Recorded data

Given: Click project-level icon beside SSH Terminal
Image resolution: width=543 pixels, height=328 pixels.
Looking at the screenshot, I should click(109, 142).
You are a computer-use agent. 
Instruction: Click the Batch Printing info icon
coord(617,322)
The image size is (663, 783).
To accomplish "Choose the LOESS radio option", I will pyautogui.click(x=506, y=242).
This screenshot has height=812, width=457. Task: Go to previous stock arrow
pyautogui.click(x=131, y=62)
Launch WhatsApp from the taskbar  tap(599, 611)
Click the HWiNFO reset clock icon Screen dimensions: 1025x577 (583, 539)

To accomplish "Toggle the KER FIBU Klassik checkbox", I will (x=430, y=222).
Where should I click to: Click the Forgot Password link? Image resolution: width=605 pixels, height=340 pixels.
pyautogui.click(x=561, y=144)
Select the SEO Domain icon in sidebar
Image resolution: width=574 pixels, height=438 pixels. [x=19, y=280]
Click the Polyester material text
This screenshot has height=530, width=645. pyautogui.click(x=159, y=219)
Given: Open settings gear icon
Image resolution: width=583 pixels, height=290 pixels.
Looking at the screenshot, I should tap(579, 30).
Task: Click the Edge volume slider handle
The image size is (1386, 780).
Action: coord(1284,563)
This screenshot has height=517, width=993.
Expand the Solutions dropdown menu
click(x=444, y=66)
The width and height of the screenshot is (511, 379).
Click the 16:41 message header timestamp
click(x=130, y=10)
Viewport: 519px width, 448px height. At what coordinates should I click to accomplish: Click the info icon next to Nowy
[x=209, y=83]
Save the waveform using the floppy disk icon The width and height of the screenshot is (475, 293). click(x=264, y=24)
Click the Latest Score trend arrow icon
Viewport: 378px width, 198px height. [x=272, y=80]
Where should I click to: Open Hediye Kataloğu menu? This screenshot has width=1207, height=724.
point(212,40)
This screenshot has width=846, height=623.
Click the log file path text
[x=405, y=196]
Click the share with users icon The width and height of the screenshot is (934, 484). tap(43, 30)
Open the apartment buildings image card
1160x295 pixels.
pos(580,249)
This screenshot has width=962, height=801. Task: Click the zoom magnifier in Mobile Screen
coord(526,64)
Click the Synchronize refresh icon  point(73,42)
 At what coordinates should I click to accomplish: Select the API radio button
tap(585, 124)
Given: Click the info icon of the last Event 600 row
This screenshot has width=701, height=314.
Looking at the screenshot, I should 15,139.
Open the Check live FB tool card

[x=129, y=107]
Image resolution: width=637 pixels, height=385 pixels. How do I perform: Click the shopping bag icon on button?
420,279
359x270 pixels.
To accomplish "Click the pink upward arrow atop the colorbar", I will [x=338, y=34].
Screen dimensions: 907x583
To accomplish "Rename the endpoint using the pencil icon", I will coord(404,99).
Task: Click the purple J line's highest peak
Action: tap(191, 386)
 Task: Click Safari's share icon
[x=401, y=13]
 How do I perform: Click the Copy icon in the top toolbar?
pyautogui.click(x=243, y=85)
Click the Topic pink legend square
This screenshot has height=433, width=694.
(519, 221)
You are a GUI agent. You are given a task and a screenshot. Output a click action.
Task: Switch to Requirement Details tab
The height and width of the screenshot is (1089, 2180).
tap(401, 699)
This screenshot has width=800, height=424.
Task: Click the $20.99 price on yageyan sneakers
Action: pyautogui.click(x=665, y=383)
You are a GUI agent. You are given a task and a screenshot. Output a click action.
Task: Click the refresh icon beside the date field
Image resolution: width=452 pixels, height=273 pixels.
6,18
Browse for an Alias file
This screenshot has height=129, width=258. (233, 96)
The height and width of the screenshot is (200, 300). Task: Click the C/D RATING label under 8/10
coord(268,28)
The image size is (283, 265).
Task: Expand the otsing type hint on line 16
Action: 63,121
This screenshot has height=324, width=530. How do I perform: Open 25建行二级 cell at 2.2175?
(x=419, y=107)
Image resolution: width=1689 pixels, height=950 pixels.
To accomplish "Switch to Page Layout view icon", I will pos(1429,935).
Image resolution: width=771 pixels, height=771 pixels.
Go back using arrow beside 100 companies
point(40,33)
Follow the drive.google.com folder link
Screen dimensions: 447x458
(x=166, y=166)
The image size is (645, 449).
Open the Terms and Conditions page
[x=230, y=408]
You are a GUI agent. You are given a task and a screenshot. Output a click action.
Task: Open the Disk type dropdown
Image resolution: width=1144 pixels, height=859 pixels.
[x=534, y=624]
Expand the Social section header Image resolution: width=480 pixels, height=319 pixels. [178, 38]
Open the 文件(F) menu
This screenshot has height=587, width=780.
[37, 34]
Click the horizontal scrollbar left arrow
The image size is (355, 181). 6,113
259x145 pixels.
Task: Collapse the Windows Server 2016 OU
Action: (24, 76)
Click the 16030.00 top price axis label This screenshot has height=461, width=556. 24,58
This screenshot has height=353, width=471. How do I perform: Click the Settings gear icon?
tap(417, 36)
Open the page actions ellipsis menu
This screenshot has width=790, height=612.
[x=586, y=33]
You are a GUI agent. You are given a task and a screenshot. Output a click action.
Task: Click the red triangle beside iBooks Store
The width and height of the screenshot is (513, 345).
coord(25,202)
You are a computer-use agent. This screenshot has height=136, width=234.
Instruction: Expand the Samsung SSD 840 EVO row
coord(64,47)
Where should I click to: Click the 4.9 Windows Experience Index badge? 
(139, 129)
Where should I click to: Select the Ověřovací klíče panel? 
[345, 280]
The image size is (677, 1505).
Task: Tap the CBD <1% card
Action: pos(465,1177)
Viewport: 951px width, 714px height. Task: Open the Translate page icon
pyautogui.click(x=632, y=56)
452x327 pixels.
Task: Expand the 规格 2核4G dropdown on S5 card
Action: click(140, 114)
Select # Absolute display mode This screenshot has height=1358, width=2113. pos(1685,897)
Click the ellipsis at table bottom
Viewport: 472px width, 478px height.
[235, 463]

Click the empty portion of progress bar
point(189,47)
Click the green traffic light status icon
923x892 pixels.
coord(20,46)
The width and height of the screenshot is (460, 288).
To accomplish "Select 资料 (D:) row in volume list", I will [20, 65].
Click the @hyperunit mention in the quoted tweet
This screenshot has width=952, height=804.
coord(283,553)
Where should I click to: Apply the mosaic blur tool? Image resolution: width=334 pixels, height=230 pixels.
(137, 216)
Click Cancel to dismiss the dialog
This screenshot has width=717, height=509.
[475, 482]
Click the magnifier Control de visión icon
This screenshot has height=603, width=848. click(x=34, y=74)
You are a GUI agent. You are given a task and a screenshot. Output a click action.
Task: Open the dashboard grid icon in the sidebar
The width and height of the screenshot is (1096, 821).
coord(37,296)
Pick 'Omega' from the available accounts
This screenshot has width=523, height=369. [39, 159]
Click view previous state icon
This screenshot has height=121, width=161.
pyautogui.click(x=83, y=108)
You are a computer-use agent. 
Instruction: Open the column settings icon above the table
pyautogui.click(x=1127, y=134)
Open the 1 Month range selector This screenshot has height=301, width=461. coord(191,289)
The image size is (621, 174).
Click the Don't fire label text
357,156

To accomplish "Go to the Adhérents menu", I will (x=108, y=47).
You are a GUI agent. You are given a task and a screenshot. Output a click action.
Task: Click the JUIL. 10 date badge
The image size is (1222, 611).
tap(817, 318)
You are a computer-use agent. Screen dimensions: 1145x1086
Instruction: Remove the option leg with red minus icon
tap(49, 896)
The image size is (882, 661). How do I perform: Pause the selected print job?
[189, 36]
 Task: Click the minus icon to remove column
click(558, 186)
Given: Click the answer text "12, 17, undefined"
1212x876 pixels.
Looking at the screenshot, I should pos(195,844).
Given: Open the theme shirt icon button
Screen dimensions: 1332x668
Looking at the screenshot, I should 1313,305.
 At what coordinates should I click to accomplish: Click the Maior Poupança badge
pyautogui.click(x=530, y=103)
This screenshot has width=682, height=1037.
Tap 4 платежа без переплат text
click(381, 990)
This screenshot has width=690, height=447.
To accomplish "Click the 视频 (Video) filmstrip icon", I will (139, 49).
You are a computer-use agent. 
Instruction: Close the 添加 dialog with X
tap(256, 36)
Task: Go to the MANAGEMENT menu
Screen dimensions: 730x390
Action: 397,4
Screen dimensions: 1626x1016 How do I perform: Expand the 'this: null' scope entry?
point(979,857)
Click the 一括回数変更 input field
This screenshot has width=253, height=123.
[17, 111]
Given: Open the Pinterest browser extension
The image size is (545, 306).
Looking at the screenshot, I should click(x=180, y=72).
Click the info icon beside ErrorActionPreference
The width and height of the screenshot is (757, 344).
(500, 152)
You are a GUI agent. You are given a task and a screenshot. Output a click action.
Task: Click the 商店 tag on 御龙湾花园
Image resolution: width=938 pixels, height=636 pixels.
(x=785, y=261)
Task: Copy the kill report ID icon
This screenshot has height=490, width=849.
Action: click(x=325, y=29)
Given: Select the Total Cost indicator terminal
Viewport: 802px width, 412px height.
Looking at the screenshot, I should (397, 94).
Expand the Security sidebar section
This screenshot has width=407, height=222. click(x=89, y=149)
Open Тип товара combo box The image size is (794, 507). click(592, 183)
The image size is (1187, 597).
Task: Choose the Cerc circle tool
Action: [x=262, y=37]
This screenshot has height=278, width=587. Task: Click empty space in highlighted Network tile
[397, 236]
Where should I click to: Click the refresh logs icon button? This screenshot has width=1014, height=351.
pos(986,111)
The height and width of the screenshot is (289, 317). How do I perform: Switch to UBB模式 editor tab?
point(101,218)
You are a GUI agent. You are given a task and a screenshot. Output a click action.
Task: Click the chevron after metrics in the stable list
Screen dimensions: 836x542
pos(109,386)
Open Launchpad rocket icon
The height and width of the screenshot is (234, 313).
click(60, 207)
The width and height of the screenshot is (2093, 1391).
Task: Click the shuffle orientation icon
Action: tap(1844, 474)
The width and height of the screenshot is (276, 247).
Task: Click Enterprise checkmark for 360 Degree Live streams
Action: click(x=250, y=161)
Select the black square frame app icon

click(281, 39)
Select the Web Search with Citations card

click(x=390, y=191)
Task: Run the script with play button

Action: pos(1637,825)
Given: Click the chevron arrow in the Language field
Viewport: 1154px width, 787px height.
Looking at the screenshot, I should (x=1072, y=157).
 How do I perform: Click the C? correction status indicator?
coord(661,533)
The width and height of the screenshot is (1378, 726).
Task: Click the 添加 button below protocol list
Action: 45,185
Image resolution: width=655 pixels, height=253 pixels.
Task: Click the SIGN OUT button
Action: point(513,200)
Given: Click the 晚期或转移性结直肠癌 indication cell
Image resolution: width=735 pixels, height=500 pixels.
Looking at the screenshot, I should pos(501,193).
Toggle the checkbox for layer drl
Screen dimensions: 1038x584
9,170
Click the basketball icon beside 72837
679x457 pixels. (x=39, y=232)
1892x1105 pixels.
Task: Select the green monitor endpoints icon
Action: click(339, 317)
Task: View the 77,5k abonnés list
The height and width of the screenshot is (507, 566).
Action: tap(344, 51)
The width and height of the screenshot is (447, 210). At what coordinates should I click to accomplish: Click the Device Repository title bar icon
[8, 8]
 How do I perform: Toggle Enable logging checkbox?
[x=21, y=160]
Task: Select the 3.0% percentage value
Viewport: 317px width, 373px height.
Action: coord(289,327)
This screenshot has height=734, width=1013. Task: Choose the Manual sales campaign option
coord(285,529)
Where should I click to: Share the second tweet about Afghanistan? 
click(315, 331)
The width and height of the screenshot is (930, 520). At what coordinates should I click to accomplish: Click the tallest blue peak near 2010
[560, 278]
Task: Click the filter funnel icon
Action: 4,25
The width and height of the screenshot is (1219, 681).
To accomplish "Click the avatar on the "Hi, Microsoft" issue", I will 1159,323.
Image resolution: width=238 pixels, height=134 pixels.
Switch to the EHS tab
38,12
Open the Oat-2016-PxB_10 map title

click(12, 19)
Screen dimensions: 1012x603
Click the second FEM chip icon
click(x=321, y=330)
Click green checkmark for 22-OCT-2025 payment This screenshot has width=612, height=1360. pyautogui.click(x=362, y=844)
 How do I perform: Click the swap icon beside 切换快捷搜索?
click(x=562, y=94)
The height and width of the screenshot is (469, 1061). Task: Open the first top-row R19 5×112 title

Problem description
Repeat everything from the line containing "Task: View the 77,5k abonnés list" down to the line containing "click(315, 331)", swapping "screenshot" for "screen capture" and keeping the rest unchanged.

Exercise solution
Task: View the 77,5k abonnés list
The height and width of the screen capture is (507, 566).
Action: tap(344, 51)
The width and height of the screen capture is (447, 210). At what coordinates should I click to accomplish: Click the Device Repository title bar icon
[8, 8]
 How do I perform: Toggle Enable logging checkbox?
[x=21, y=160]
Task: Select the 3.0% percentage value
Viewport: 317px width, 373px height.
Action: coord(289,327)
This screen capture has height=734, width=1013. Task: Choose the Manual sales campaign option
coord(285,529)
Where should I click to: Share the second tweet about Afghanistan? 
click(315, 331)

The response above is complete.